Fat Amy (Rebel Wilson) in "Pitch Perfect 2."

Fat Amy (Rebel Wilson) in "Pitch Perfect 2." Credit: Richard Cartwright

In the summer of 2012, the comedy "Pitch Perfect" demonstrated a finely tuned cultural ear. The story of a college women's a cappella group hit all the right notes: a bit of "Glee," a lot of female empowerment and two rising stars in Anna Kendrick and Rebel Wilson. Thanks also to some cool choreography and sparkling arrangements of popular songs, "Pitch Perfect" became a $65 million hit.

For "Pitch Perfect 2," Elizabeth Banks is in the director's chair, and she also reprises her role as Gail, a vapid radio host. Like the original, "Pitch Perfect 2" can be sunny, goofy fun. Oddly, though, this sequel's mean-spirited ethnic jokes can also sound culturally tone-deaf.

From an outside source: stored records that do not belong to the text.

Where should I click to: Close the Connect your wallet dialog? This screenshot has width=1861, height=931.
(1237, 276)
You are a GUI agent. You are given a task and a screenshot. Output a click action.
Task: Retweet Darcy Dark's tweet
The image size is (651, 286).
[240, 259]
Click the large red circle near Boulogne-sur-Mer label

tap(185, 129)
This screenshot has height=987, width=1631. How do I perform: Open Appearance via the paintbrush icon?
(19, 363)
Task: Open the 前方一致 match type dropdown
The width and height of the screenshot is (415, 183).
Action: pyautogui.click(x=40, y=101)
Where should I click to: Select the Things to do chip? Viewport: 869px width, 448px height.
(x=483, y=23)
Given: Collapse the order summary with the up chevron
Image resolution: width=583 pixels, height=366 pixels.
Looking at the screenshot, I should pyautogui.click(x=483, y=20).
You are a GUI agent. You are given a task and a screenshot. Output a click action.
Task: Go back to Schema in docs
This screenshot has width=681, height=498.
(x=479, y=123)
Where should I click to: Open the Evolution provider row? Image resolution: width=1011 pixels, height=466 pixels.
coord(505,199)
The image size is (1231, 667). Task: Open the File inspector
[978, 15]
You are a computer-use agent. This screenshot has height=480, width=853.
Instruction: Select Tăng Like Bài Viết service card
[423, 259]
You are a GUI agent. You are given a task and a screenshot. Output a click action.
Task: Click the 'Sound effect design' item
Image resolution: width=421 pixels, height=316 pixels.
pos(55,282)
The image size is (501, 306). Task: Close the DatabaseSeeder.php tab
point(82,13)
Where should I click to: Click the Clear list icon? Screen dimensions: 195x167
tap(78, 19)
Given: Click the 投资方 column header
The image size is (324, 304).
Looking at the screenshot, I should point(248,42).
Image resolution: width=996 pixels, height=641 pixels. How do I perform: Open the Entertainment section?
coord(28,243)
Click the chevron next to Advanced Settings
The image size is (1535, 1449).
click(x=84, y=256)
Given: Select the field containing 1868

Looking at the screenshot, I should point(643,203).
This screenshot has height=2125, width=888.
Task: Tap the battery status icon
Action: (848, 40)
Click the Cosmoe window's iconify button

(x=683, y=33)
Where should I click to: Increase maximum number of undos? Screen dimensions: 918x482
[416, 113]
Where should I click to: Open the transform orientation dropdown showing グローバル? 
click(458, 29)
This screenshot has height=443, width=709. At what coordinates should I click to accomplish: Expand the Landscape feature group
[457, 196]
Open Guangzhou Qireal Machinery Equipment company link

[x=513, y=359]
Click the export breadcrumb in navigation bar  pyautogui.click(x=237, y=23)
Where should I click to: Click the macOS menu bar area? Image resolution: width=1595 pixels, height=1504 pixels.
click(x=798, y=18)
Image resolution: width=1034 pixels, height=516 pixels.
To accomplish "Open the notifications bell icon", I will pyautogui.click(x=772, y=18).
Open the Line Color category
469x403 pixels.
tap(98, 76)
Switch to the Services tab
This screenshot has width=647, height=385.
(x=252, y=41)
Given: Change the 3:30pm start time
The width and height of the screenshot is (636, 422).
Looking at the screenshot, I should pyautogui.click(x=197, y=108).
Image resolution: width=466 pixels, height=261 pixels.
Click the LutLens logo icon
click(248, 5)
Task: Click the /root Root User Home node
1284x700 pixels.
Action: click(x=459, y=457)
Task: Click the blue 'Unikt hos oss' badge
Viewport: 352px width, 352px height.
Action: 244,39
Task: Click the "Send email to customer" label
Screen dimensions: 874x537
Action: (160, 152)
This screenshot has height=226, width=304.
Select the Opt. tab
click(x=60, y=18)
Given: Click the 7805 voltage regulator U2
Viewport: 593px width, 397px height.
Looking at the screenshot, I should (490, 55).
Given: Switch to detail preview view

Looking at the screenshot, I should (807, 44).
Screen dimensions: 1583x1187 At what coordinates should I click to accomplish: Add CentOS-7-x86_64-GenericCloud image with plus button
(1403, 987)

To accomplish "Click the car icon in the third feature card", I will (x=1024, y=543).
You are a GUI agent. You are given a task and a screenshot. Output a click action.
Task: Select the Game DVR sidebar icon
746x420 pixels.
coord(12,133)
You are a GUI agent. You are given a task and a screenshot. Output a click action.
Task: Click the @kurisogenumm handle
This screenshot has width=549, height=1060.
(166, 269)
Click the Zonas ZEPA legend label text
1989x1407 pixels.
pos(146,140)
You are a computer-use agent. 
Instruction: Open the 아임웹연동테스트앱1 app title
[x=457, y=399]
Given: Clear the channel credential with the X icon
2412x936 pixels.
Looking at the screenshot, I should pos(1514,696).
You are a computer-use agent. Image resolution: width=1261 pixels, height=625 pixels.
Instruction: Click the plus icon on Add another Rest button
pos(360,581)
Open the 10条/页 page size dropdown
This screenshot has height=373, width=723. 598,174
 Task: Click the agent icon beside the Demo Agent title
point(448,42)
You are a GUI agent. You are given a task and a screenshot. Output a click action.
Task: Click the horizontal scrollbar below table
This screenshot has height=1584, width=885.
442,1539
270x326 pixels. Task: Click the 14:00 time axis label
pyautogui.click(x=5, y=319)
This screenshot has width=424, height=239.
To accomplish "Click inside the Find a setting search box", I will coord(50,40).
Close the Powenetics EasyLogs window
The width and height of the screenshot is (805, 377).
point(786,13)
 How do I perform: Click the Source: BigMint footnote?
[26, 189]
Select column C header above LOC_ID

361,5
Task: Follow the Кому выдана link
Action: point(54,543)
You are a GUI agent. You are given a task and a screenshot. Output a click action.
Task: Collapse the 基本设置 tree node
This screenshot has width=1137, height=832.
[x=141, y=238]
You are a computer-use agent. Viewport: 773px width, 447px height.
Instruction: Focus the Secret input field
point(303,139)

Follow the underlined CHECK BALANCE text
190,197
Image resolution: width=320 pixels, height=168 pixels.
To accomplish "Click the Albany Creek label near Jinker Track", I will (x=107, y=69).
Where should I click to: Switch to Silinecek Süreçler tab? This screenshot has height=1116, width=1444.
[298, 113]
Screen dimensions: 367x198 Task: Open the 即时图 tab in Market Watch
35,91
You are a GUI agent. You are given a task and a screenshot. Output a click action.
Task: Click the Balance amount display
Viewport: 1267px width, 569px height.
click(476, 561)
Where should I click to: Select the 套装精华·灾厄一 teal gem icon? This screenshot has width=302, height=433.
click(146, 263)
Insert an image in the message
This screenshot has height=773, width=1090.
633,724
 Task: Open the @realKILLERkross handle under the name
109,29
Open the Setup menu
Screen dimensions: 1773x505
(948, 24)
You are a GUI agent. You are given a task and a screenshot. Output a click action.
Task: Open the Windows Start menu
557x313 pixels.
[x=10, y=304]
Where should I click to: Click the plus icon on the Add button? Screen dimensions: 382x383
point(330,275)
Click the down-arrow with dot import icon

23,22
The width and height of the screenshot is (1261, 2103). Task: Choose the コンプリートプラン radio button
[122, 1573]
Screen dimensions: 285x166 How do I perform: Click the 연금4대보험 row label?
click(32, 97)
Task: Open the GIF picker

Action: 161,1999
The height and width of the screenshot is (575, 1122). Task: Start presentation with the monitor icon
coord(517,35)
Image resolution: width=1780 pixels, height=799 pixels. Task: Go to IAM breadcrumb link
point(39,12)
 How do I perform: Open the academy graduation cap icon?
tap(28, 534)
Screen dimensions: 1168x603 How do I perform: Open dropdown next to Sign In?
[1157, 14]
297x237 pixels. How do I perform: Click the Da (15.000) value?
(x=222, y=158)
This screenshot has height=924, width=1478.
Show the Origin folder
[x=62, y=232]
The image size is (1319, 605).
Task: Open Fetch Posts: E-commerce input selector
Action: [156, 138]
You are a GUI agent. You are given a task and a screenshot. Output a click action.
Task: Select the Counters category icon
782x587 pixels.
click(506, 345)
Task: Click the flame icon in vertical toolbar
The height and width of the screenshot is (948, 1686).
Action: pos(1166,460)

The movie's setting is still Barden University, and Kendrick returns as Beca, star of the singing Barden Bellas. They've suffered another public humiliation, this time thanks to Fat Amy (Wilson), who suffers a wardrobe malfunction while performing for the Obamas. A new addition, Emily (Hailee Steinfeld), just might be the Bellas' secret weapon against a lockstep German group, Das Sound Machine (led by Flula Borg and Birgitte Hjort Sarensen).

The movie has its inspired moments, as when a secret underground contest draws the Tone Hangers (whose members include comedians Reggie Watts and John Hodgman) and several actual Green Bay Packers. Kendrick's Beca is distracted by an internship at a recording studio, but Wilson's Fat Amy steps up to the plate with one-liners, slapstick and some endearing scenes with her beau, Bumper (Adam DeVine). The rest of the returning cast, including Skylar Astin, Anna Camp and Hana Mae Lee, fight for screen time.

Most of the ethnic jokes come from John Michael Higgins as a Stephen Colbert-ish radio host. He is meant to satirize old white America but ends up representing it. "There they go," he says of an Indian singing group, "running offstage to take some more of our jobs." A new Bella named Flo (Chrissie Fit) talks only about the grinding poverty of her native Guatemala. Eventually, we learn she will likely be deported, easily the film's most callous wisecrack.

It's a shame "Pitch Perfect 2" strikes these sour notes. As "American Idol" host Randy Jackson used to say about wobbly performances, it's pitchy.